Acte zéro, le rideau se lève sur une scène désertée.

Dans mon rêve pathologique, l’océan de sang s’ouvre pour ne plus se refermer.
Et mon regard lourd s'écrase sur la scène reconstituée. Je me trouve au centre d’une interminable plaine de plomb noirci sous un firmament osseux. Le sang se retire laborieusement, drainé par les profonds sillons d'évacuation entre les plaques de métal boulonnées. Je rêve, ceci est un rêve. Six piliers de plomb en cercle soutiennent les cieux intestinaux. Ils viennent à moi et se rétractent par à-coups, au rythme du cœur du monde. Je suis pendu tête en bas par un câble d'acier à un rail de métal. Je n’ai pas de mains ni de pieds, mes membres amputés se terminent par des moignons secs. Ma poitrine, mon ventre sont ouverts en grand et je me vide de mes entrailles.
De derrière un des piliers noirs apparaît une haute figure, un homme nu à visage de loup, tenant entre ses mains jointes un couteau à amputer. Sa gueule sans yeux se tourne vers moi. Tout s'emballe, et je sombre. Des mots illisibles se gravent et se ramifient le long des dalles et des piliers et l'homme à tête de loup, du doigt, me montre un symbole de soleil percé qui se dessine et s'enroule sur un pilier. Des enfants mutilés brusquement apparus s'emparent du sol sous moi, jouant et hurlant dans une cacophonie de pépiements d'oiseaux qui manque me précipiter dans la folie. Ils sont aveugles, les yeux bandés ou les paupières cousues et sont tous amputés au niveau des coudes. Ils se roulent sur le dallage de plomb, se battent et gémissent. Dans le ciel apparaît la figure d'une madone au visage de génisse, auréolée de sainteté atomique, et ses entrailles apparentes palpitent de vie larvaire et de vermine qui colonisent sa matrice. Les vers annexent et rongent ses organes et rampent dans ses artères. Dans son regard éteint, une fracture ouverte sur l'abîme, et entre ses mains un couteau de boucher qu'elle plante sèchement dans son utérus. Les enfants mutilés s'accrochent à mes jambes suspendues dans le vide et montent sur moi.
Mais où suis-je ? Un brusque retour de conscience me montre la scène sous son jour véritable : un faux décor monté à la hâte à ma seule attention. Ce rêve n’est pas le mien. C’est une infection virale, un corps étranger implanté de force dans mon esprit. Il faut que je résiste à l'intrusion. Devenir une forteresse inaccessible. Je dois rester sourd, aveugle à ce qu’on veut me faire voir, je dois ignorer consciencieusement cette comédie grotesque.
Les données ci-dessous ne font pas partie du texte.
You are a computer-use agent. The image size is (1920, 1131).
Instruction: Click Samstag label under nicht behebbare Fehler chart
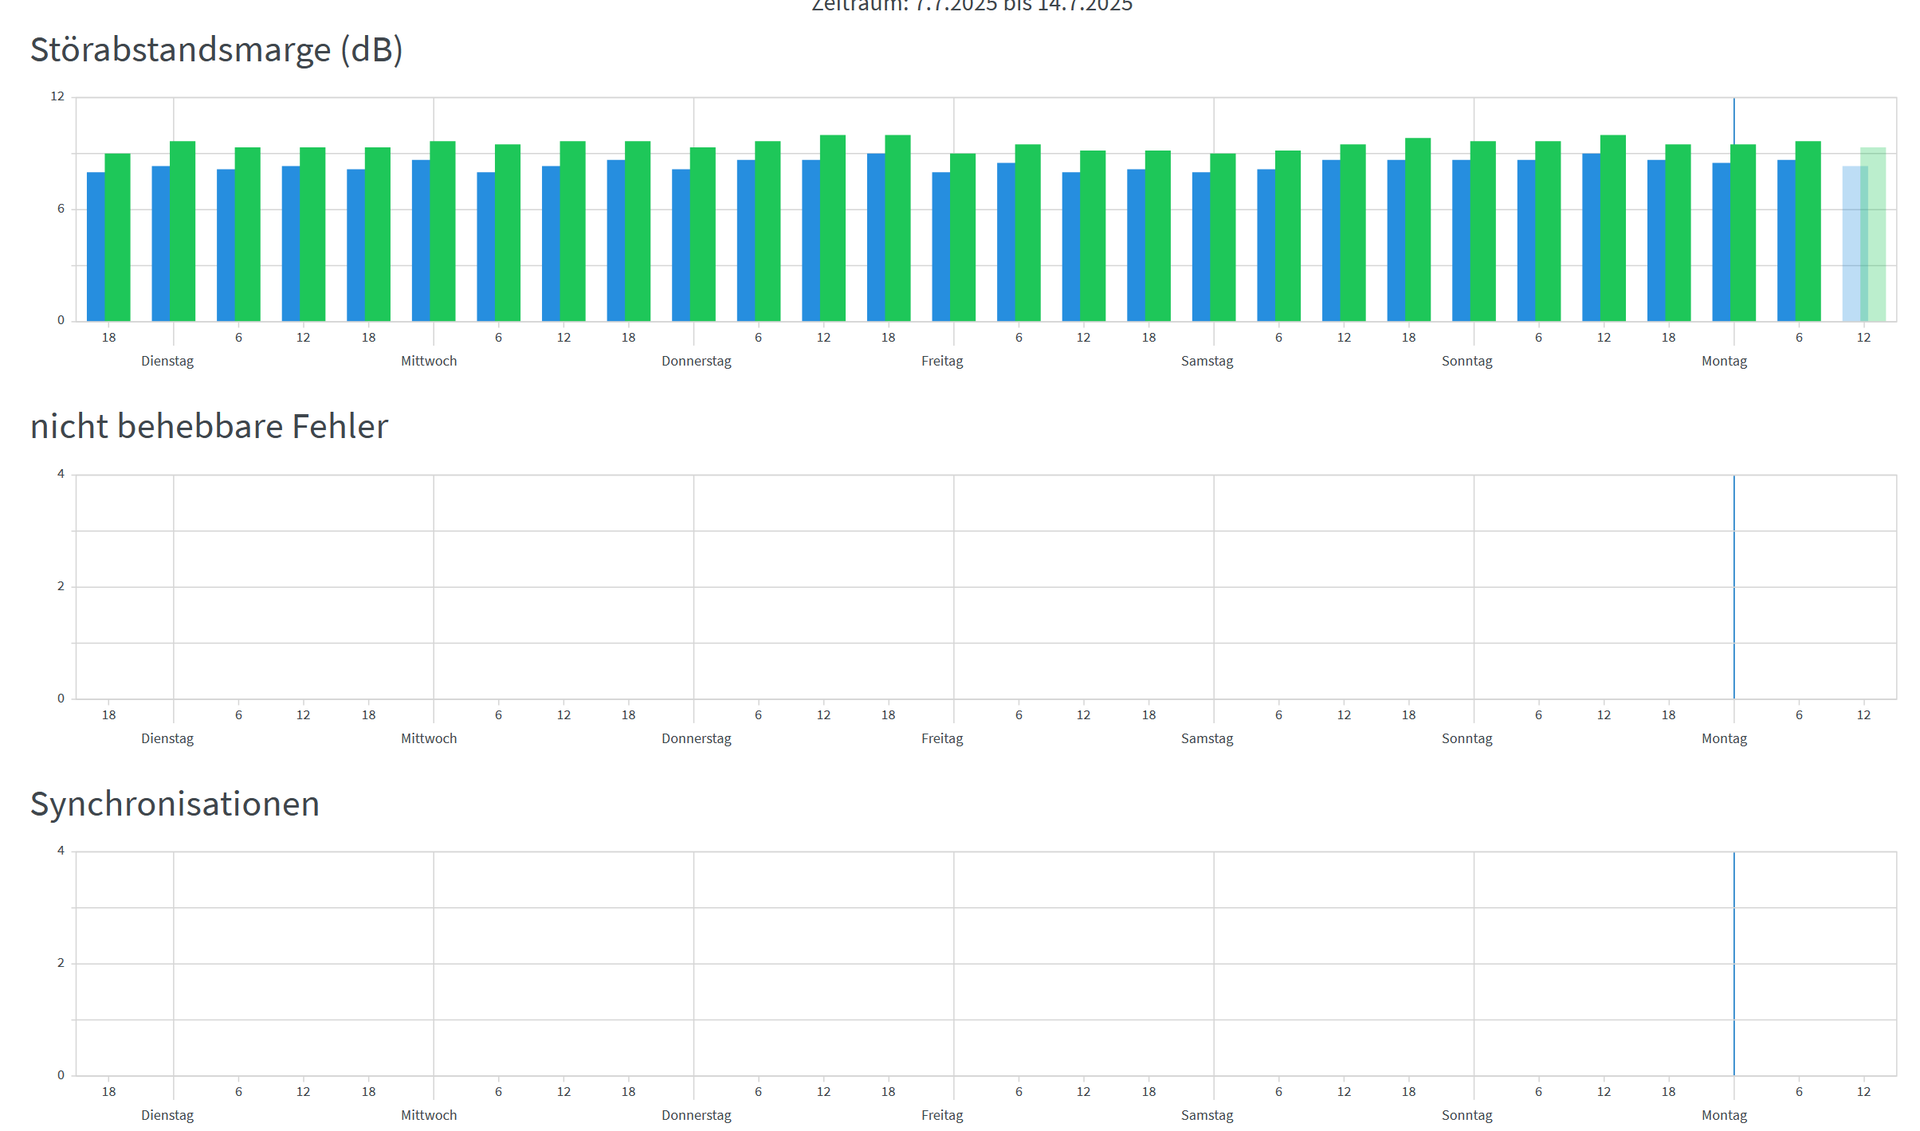coord(1206,739)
Vrombissement, vrombissement. La scène s'est vidée de ses monstres et le ciel de viscères s’emplit du grondement de bombardiers en approche. Même la pulsation cardiaque est couverte, on me parle, on me parle, on hurle à mes oreilles sans que je perçoive autre chose qu’un fracas de fin du monde. Une catastrophe sur le point de se produire. Bruit blanc sursaturé d’appareil électrique implosé, odeur de court-circuit, et je replonge dans le vide. Mais j’ai été contaminé, marqué au fer rouge. Le grondement des bombardiers en approche a laissé place à un silence de mort.

Dormeur SETH 401 772
IJ412 45888……… Retour accepté. Mise à jour en cours - régulation de l'afflux sanguin, dérivation du réseau de perfusion vers les veines céphalique, fémorale, jugulaire. Implant A472. Pas de réponse. K46650……Code 825 : intervention requise, bolus intraveineux de narcocilline. Implant A898 : réactivation progressive du système d'assistance respiratoire.